Each line of the data below from the one holding "Screen dimensions: 1024x576" to the one holding "Screen dimensions: 1366x768", inclusive, is to be reproduced exactly; no other line belongs in the answer.

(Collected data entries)
========

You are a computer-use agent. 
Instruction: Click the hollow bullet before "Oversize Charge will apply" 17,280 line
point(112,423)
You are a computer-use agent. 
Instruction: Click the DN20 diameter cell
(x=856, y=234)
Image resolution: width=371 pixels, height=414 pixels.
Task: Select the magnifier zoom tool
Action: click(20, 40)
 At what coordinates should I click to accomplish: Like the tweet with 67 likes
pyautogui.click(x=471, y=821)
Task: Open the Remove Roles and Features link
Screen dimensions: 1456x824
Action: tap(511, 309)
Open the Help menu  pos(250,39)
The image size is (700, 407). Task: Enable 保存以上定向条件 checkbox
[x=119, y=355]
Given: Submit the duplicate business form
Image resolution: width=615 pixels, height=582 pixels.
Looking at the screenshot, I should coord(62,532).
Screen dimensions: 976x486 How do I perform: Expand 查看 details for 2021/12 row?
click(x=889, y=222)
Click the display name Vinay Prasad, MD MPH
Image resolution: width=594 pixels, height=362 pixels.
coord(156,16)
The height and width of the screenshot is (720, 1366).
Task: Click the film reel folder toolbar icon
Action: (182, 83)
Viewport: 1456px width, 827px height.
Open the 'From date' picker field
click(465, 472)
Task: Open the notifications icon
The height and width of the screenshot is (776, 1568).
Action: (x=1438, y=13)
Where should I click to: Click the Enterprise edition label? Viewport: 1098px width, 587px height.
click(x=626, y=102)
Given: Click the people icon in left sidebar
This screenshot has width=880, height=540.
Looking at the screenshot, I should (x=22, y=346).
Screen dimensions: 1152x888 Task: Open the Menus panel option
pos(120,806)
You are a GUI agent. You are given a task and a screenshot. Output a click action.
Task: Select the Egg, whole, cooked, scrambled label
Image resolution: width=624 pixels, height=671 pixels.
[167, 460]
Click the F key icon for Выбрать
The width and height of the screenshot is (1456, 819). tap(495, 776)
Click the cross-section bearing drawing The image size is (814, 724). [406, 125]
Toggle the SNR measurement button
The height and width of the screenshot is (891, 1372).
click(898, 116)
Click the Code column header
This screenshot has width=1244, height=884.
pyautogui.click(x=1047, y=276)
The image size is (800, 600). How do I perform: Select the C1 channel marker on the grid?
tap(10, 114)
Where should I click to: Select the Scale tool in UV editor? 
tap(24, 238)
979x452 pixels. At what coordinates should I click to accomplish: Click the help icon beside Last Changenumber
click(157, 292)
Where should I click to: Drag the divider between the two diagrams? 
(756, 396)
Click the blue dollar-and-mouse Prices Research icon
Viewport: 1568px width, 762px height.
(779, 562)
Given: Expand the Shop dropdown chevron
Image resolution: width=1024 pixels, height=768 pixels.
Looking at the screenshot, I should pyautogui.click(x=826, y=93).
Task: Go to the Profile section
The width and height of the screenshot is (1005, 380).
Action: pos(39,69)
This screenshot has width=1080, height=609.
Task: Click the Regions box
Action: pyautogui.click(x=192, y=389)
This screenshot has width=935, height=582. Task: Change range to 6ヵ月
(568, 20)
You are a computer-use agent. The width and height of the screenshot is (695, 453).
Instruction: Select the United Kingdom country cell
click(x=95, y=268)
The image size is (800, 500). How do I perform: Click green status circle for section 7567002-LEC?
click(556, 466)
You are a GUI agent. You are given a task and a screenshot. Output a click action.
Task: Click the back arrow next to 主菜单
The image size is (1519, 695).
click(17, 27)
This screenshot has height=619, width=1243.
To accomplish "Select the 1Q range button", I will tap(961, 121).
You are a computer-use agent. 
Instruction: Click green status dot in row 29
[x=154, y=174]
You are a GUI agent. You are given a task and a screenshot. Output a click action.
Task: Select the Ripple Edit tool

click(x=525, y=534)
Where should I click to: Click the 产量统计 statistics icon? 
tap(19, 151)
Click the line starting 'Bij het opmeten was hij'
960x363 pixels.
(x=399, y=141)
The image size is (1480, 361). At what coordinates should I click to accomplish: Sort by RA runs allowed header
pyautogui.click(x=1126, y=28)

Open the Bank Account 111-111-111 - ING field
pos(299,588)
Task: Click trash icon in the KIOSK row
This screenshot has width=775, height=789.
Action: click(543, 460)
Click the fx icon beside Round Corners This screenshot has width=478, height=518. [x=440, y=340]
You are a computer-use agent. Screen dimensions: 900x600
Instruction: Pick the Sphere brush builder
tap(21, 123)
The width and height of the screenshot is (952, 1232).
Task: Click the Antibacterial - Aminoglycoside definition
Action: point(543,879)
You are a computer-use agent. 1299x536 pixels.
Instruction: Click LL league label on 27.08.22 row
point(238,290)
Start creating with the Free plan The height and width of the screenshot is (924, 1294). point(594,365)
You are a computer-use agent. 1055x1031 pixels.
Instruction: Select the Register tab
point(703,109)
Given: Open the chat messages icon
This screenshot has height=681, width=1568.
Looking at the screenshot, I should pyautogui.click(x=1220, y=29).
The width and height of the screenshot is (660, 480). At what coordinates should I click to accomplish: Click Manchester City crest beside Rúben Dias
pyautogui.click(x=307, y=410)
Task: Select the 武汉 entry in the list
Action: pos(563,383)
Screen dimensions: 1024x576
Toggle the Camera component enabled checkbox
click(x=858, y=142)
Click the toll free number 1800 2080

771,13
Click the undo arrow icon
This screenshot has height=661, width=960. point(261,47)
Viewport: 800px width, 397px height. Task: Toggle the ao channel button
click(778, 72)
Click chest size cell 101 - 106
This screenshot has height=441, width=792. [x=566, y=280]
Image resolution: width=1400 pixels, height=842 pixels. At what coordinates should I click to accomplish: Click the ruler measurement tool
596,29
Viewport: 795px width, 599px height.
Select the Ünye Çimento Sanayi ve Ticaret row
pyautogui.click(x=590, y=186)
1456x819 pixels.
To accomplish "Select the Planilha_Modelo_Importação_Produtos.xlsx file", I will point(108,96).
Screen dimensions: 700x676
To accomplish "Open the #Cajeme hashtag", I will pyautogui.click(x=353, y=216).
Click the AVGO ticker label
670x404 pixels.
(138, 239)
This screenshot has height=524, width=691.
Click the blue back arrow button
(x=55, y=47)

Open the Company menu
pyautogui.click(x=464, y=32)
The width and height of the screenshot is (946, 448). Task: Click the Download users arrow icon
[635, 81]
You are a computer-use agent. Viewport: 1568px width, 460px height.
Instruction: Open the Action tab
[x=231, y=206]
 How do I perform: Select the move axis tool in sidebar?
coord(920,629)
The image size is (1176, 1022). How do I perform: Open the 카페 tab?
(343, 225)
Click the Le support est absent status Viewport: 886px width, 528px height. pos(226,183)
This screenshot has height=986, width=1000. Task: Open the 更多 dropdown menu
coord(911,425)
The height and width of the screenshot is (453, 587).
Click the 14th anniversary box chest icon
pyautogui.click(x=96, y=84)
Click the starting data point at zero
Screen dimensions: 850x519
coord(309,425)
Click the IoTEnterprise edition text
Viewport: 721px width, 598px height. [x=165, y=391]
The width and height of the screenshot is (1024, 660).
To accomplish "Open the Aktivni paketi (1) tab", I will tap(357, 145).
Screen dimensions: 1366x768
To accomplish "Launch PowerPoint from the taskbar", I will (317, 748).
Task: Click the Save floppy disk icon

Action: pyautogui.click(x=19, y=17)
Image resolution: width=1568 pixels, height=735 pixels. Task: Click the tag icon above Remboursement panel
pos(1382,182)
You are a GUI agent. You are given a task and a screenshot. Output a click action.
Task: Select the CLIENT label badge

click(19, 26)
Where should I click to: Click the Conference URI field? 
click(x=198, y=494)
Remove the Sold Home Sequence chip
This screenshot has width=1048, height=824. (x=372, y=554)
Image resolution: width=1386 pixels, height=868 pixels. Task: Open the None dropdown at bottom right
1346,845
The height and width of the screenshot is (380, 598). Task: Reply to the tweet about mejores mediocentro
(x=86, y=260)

========

▶ [EXERCISE OUTPUT]
Screen dimensions: 1024x576
Toggle the Camera component enabled checkbox
click(x=858, y=142)
Click the toll free number 1800 2080

771,13
Click the undo arrow icon
This screenshot has height=661, width=960. point(261,47)
Viewport: 800px width, 397px height. Task: Toggle the ao channel button
click(778, 72)
Click chest size cell 101 - 106
This screenshot has height=441, width=792. [x=566, y=280]
Image resolution: width=1400 pixels, height=842 pixels. At what coordinates should I click to accomplish: Click the ruler measurement tool
596,29
Viewport: 795px width, 599px height.
Select the Ünye Çimento Sanayi ve Ticaret row
pyautogui.click(x=590, y=186)
1456x819 pixels.
To accomplish "Select the Planilha_Modelo_Importação_Produtos.xlsx file", I will point(108,96).
Screen dimensions: 700x676
To accomplish "Open the #Cajeme hashtag", I will pyautogui.click(x=353, y=216).
Click the AVGO ticker label
670x404 pixels.
(138, 239)
This screenshot has height=524, width=691.
Click the blue back arrow button
(x=55, y=47)

Open the Company menu
pyautogui.click(x=464, y=32)
The width and height of the screenshot is (946, 448). Task: Click the Download users arrow icon
[635, 81]
You are a computer-use agent. Viewport: 1568px width, 460px height.
Instruction: Open the Action tab
[x=231, y=206]
 How do I perform: Select the move axis tool in sidebar?
coord(920,629)
The image size is (1176, 1022). How do I perform: Open the 카페 tab?
(343, 225)
Click the Le support est absent status Viewport: 886px width, 528px height. pos(226,183)
This screenshot has height=986, width=1000. Task: Open the 更多 dropdown menu
coord(911,425)
The height and width of the screenshot is (453, 587).
Click the 14th anniversary box chest icon
pyautogui.click(x=96, y=84)
Click the starting data point at zero
Screen dimensions: 850x519
coord(309,425)
Click the IoTEnterprise edition text
Viewport: 721px width, 598px height. [x=165, y=391]
The width and height of the screenshot is (1024, 660).
To accomplish "Open the Aktivni paketi (1) tab", I will tap(357, 145).
Screen dimensions: 1366x768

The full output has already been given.